The Guardian reported at the time:
Discussing the communications legislation, Cameron said: “Over time we are going to have to modernise the legislative framework and practice when it comes to dealing with communications data. It is a politically contentious topic. I am not sure we are going to make progress on it in the coming months in terms of legislation, but there may be things short of legislation that we could do.
“I do think politicians, police chiefs, the intelligence services have got a role in explaining what this is all about. Snowden inevitably raises questions about ‘who has access to my data and why’.
“But I am absolutely convinced that proper rules for communication data collection are essential. I do not think we have got across to people yet the absolute basis of this.
“In most of the serious crimes, such as child abduction, comms data – who called who when and where was the phone at the time, not the content of the call – the comms data is absolutely vital.”
It may well be the case that the majority of the most serious crimes are indeed solved by the analysis of telephony metadata by law enforcement agencies. But David Cameron is making an entirely separate argument here. No one is proposing that the police and other law enforcement agencies should be denied access to telephone and other digital records (which are already maintained by the telecoms companies for the purposes of billing) when investigating these crimes, because in these scenarios there will almost always be a suspect in custody or at large who has created reasonable suspicion and is then the target of the search.
What GCHQ and the NSA have been doing, on the other hand, is nothing to do with this standard law enforcement practice of searching the possessions and digital footprints of an active suspect. Rather, they have been collecting reams of metadata (and more) on people who are under no suspicion of doing anything at all, in secret and without permission, to dip in and out of at their leisure. By equating these two entirely different practices, Cameron is trying to make it sound as though people who value and speak out in defence of civil liberties are somehow extremists or absolutists who want to deny basic crimefighting tools to the police. This is clearly not so.
The false equivalence is made fully apparent in this next quote from Cameron:
He continued: “I love watching crime drama on the television, as I should probably stop telling people. There is hardly a crime drama that is not solved without using the data of a mobile communications device. If we don’t modernise the practice and the law over time we will have the communications data to solve these horrible crimes on a shrinking proportion of the total use of the devices.
The Prime Minister is basically saying that because telecoms companies and devices themselves only hold the most recent usage data, it is only through exercising powers of unlimited and total surveillance that the government can maintain a complete picture of a person’s communications, for use should they ever happen to become a suspect in a crime.

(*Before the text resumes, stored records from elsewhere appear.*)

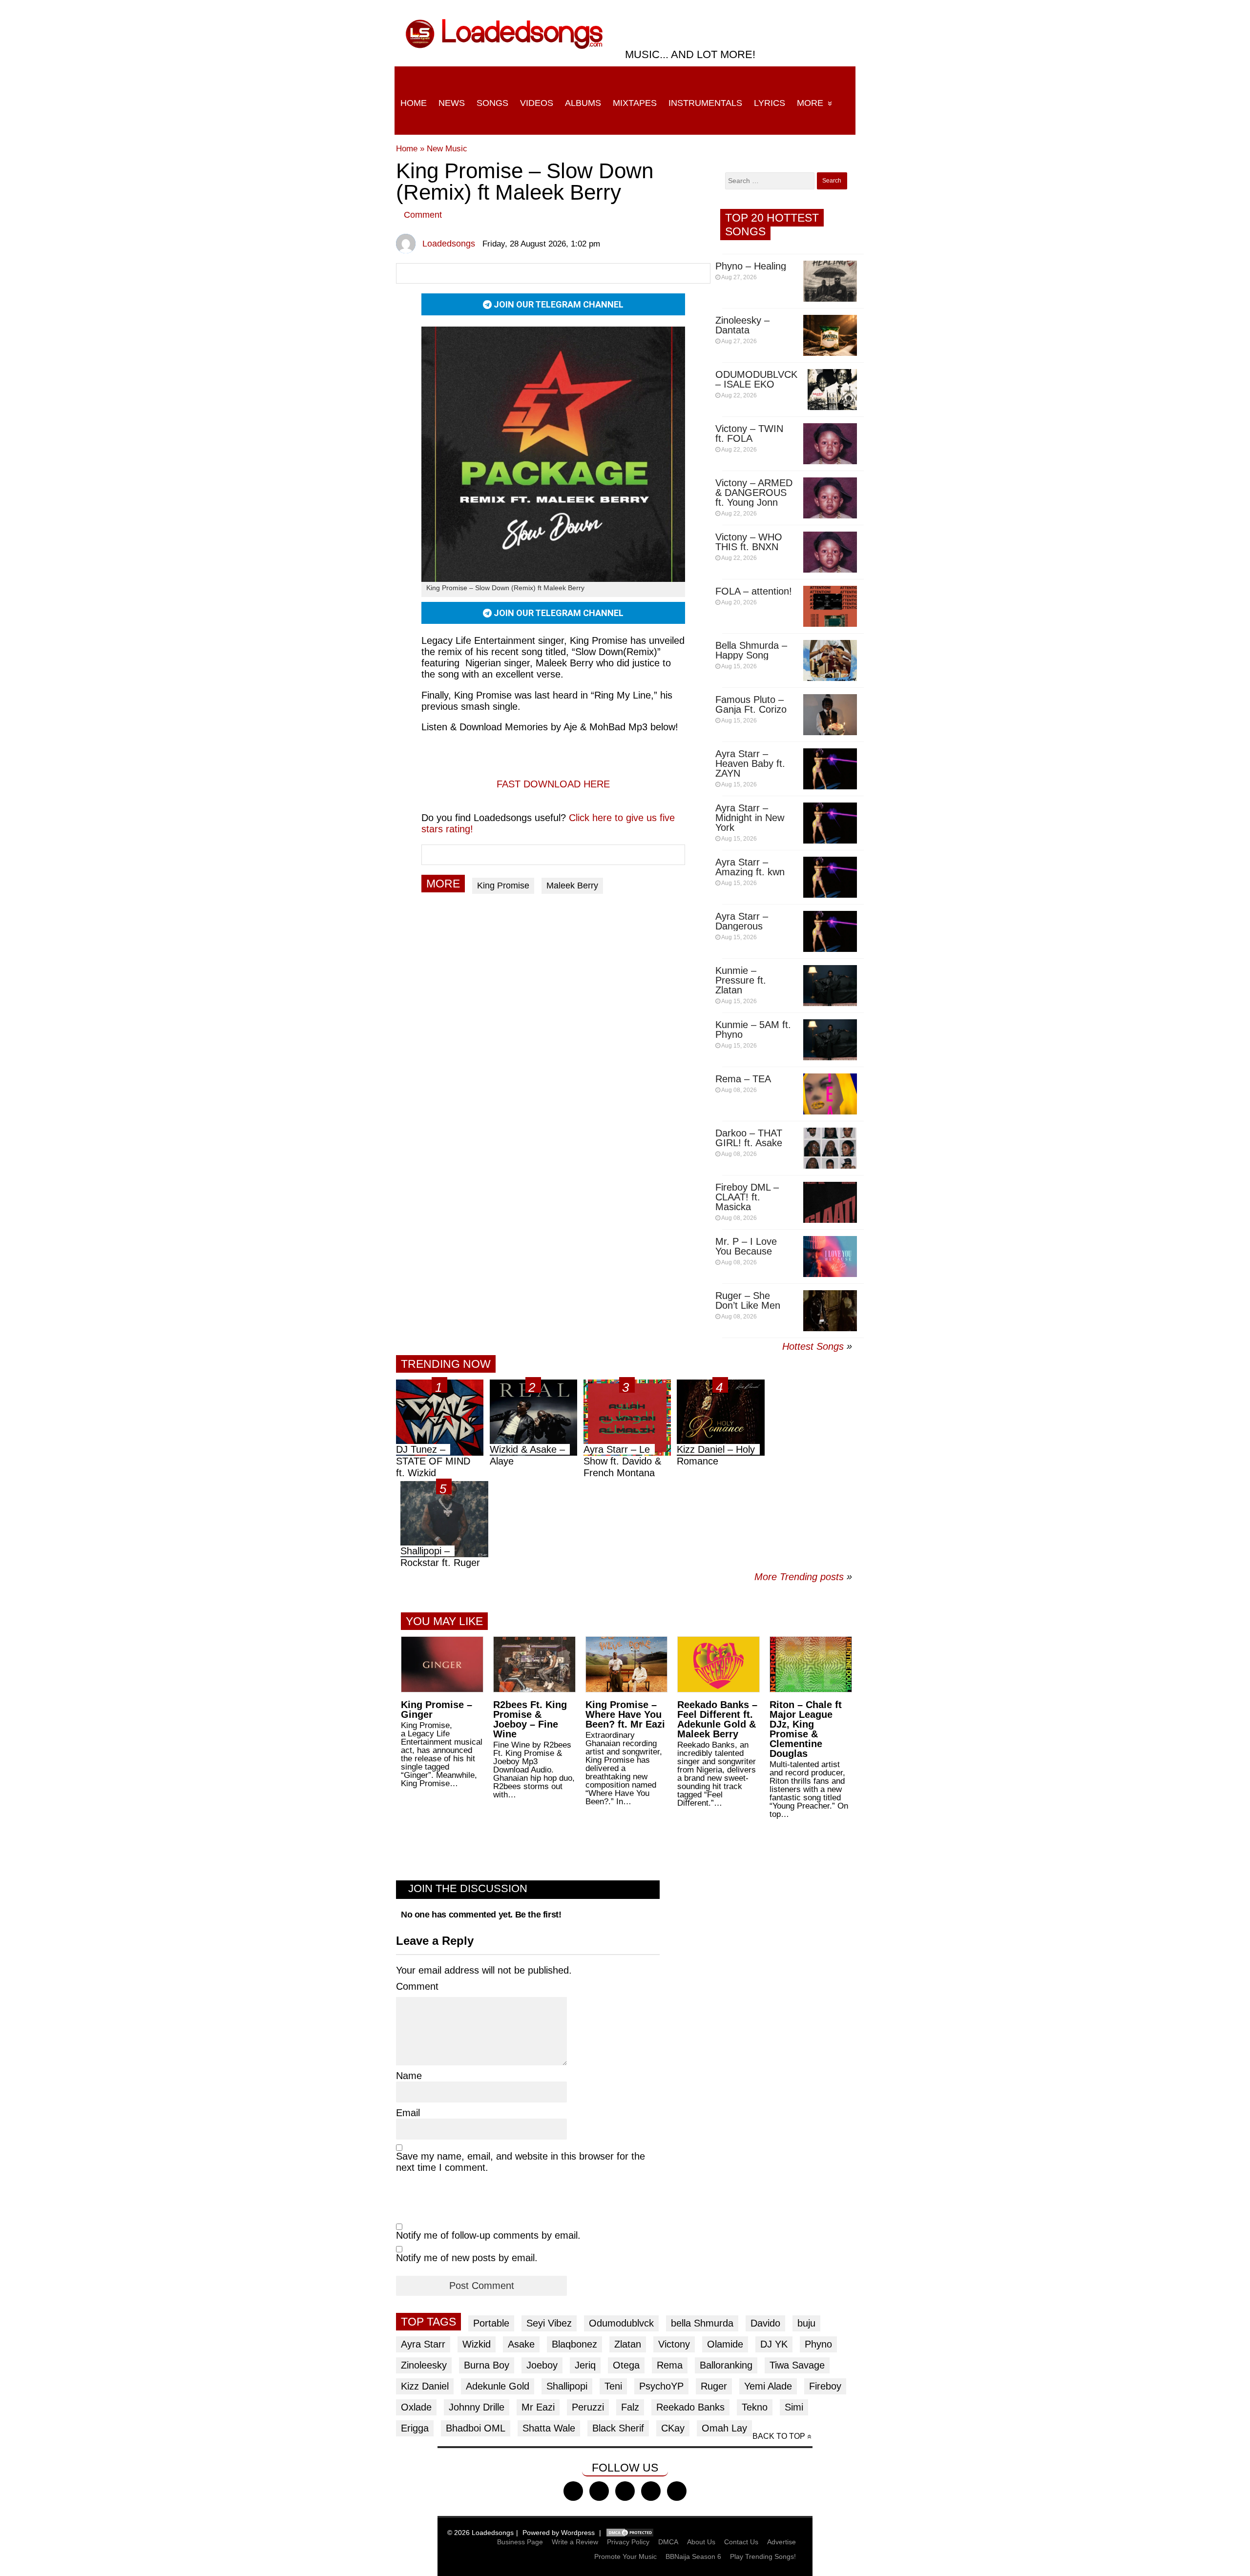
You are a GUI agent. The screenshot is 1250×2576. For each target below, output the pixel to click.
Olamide (725, 2344)
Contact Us (741, 2542)
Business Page (520, 2542)
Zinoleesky (424, 2365)
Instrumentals (705, 103)
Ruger (714, 2386)
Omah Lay (724, 2428)
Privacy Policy (628, 2542)
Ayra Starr (423, 2344)
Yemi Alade (768, 2386)
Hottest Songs (813, 1346)
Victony (674, 2344)
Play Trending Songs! (763, 2556)
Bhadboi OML (475, 2428)
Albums (583, 103)
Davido (765, 2323)
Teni (613, 2386)
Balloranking (726, 2365)
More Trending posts (803, 1576)
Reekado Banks (690, 2407)
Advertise (781, 2542)
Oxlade (416, 2407)
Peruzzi (588, 2407)
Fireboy (825, 2386)
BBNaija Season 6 (693, 2556)
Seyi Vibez (549, 2323)
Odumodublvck (621, 2323)
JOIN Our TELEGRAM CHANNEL (558, 304)
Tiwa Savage (797, 2365)
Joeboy (542, 2365)
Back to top (778, 2436)
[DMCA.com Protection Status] (629, 2532)
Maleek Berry (572, 885)
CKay (673, 2428)
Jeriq (585, 2365)
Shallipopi (566, 2386)
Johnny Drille (476, 2407)
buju (806, 2323)
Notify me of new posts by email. (467, 2257)
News (451, 103)
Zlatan (627, 2344)
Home (413, 103)
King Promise (503, 885)
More (810, 103)
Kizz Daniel (425, 2386)
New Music (447, 148)
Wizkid (476, 2344)
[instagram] (625, 2491)
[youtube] (651, 2491)
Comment (423, 215)
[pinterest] (677, 2491)
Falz (630, 2407)
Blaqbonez (574, 2344)
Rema (670, 2365)
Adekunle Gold (497, 2386)
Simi (794, 2407)
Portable (491, 2323)
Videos (536, 103)
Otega (626, 2365)
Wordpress (578, 2532)
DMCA (668, 2542)
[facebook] (573, 2491)
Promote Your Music (625, 2556)
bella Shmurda (702, 2323)
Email (408, 2112)
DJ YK (774, 2344)
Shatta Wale (548, 2428)
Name (409, 2075)
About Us (701, 2542)
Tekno (755, 2407)
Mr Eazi (538, 2407)
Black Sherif (618, 2428)
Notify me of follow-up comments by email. (488, 2235)
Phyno (818, 2344)
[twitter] (599, 2491)
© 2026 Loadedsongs (480, 2532)
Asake (521, 2344)
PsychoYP (661, 2386)
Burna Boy (486, 2365)
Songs (492, 103)
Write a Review (575, 2542)
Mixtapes (635, 103)
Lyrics (769, 103)
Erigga (415, 2428)
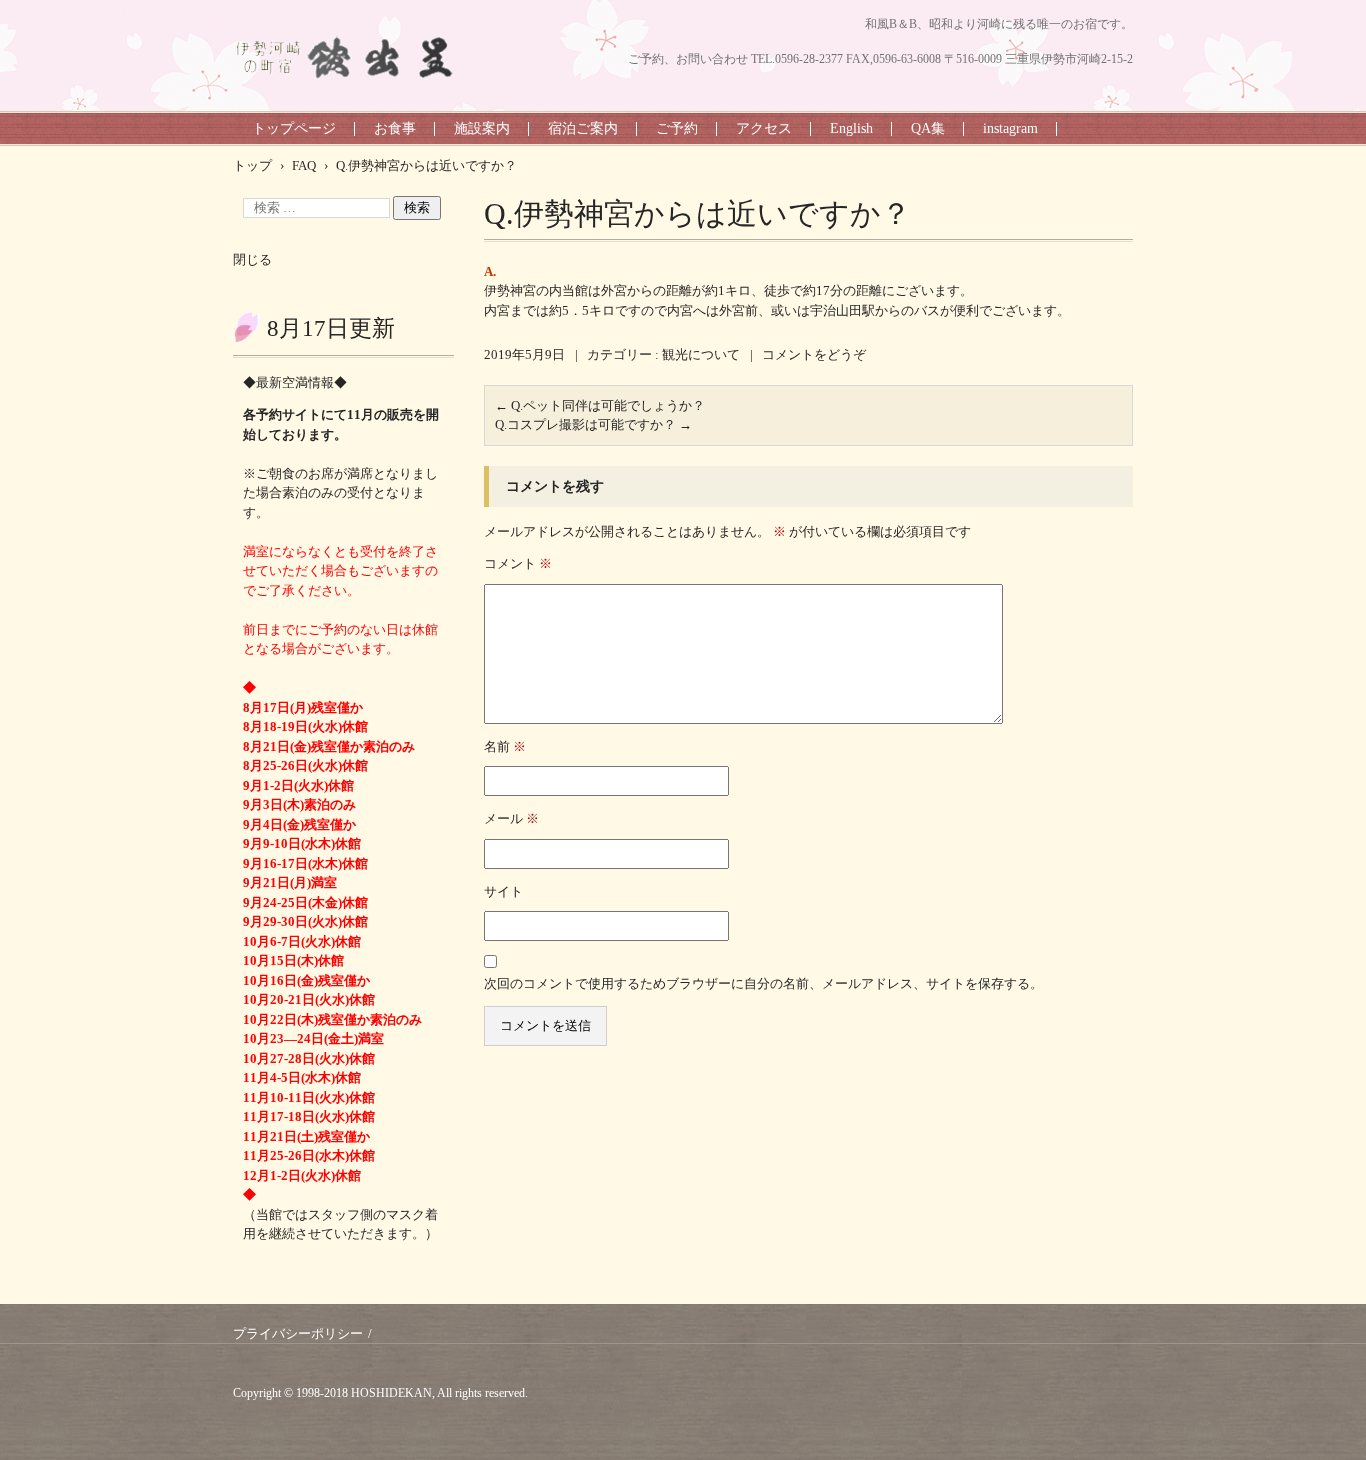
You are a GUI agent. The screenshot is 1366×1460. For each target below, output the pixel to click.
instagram (1010, 128)
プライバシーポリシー (298, 1333)
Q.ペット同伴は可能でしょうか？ (600, 405)
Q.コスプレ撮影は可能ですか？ (593, 424)
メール (511, 818)
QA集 (928, 128)
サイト (503, 891)
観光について (701, 354)
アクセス (764, 128)
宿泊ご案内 (583, 128)
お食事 (395, 128)
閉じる (252, 259)
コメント (518, 563)
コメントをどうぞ (814, 354)
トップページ (294, 128)
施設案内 (482, 128)
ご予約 (677, 128)
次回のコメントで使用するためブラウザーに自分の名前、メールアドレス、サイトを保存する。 (763, 983)
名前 (505, 746)
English (851, 128)
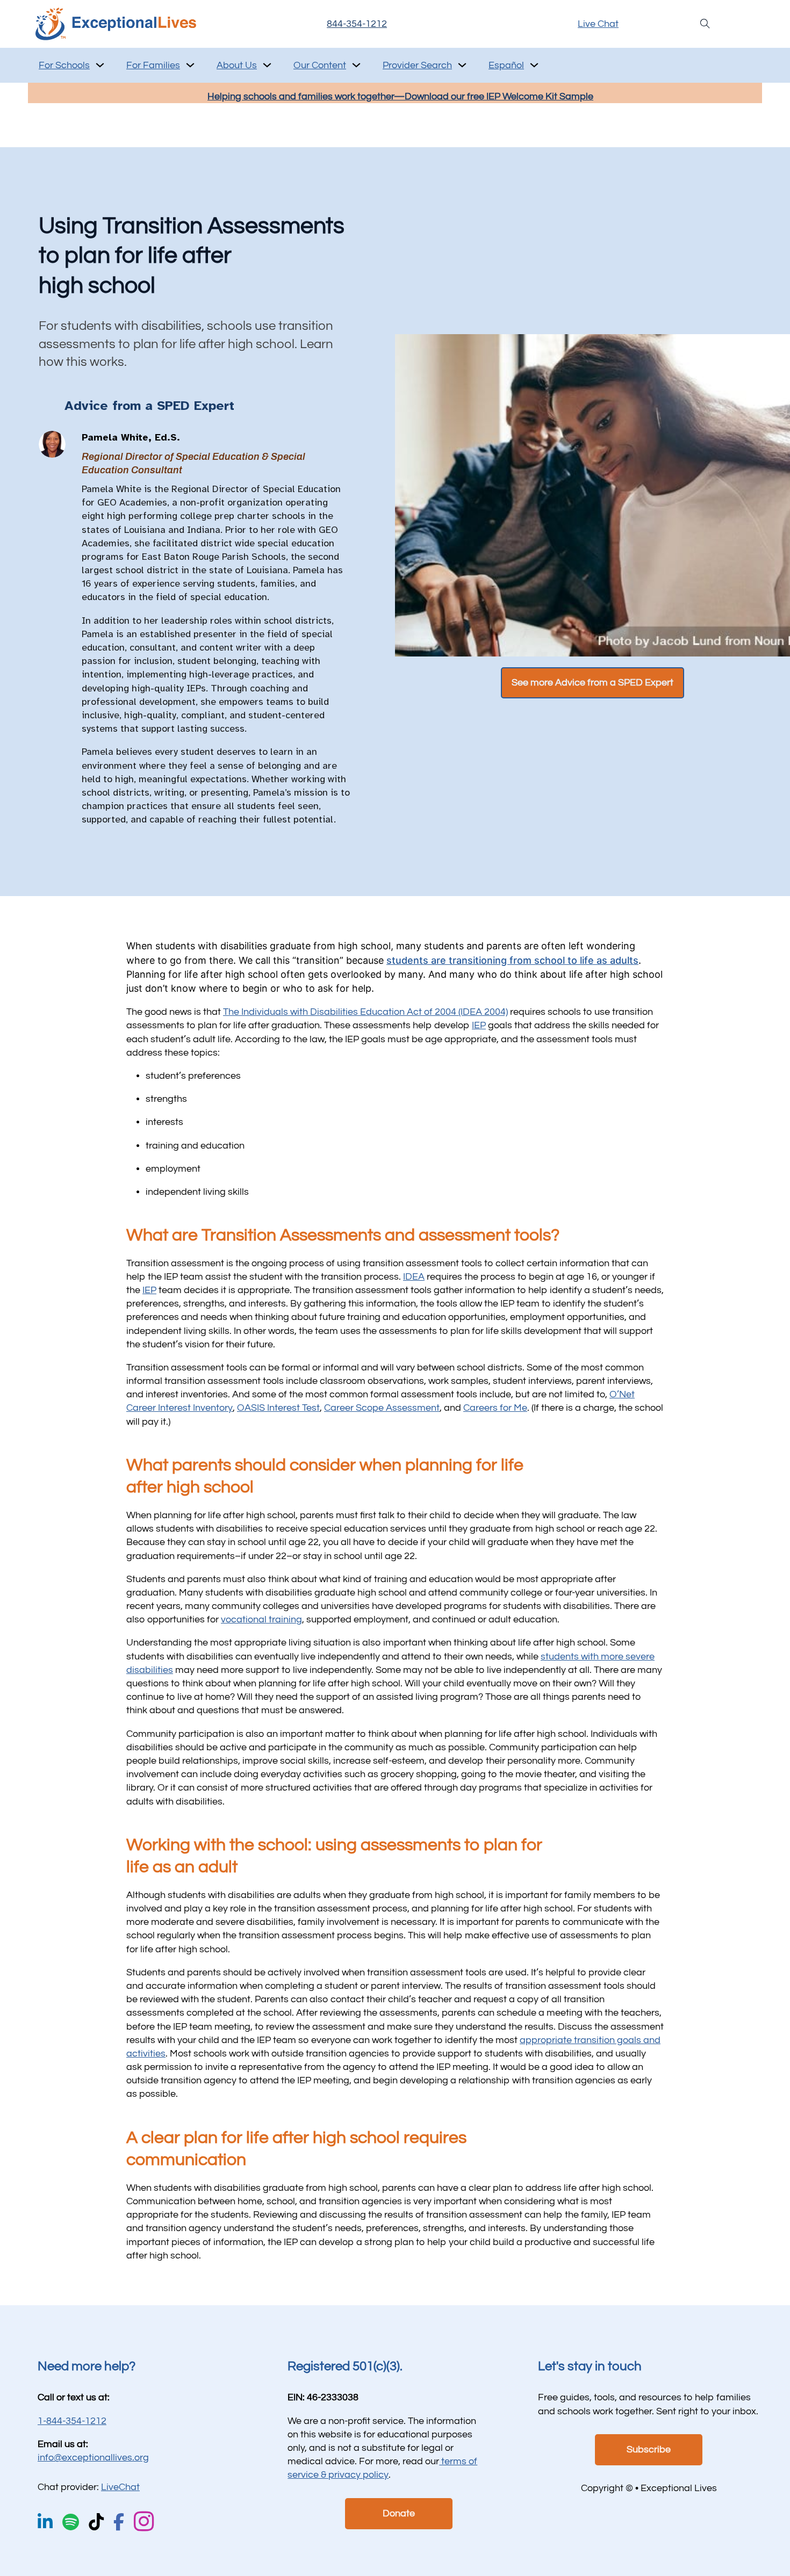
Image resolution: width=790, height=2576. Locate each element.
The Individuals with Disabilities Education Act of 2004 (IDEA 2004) (365, 1012)
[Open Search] (705, 23)
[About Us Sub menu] (267, 65)
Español (506, 65)
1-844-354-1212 (72, 2421)
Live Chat (598, 24)
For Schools (64, 65)
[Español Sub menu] (534, 65)
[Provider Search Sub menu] (462, 65)
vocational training (261, 1619)
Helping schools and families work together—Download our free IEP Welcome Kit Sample (400, 96)
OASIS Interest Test (278, 1408)
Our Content (319, 65)
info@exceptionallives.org (93, 2457)
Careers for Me (495, 1408)
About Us (237, 65)
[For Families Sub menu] (190, 65)
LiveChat (120, 2487)
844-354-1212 (357, 24)
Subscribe (649, 2449)
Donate (399, 2513)
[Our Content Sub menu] (356, 65)
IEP (479, 1025)
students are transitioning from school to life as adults (512, 960)
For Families (153, 65)
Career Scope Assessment (382, 1408)
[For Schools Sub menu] (100, 65)
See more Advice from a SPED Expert (592, 682)
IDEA (414, 1277)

Note also that we are no longer even talking about terrorism, but just “horrible crimes”, among which the Prime Minister includes child abduction and a mysterious category of offence called “comms data”. It was bad enough when a government minister could mumble something inane involving the word “terrorism” to justify gaining complete access to a person’s communications and digital life, but through a couple of seemingly-innocuous turns of phrase it seems that David Cameron now wants to broaden the use of pre-emptive digital searches to stop any and all illegal activity. And since the government has no idea who may or may not be harbouring whims of child abduction or committing a ghastly act of “comms data”, the logical inference is that he believes that the security services are perfectly entitled to collect and monitor all of our telecommunications metadata now and forevermore, on the offchance that we do decide to commit one of these crimes.
Park your outrage for a moment, because the most incredible thing of all is not that all of this has apparently been occurring with regularity – that is, collection and use of the telephony metadata of British citizens, not just for counterterrorism and national security purposes but, in Cameron’s own words, also ostensibly to prevent child abduction and any number of other nominated crimes – but that in examining the actions and conduct of his government and himself, the only thing he can find to beat himself up about is the fact that he did not do a sufficiently vigorous job selling this flagrant intrusion of government into personal privacy to the British public.
Where is the oversight? Where is the outrage?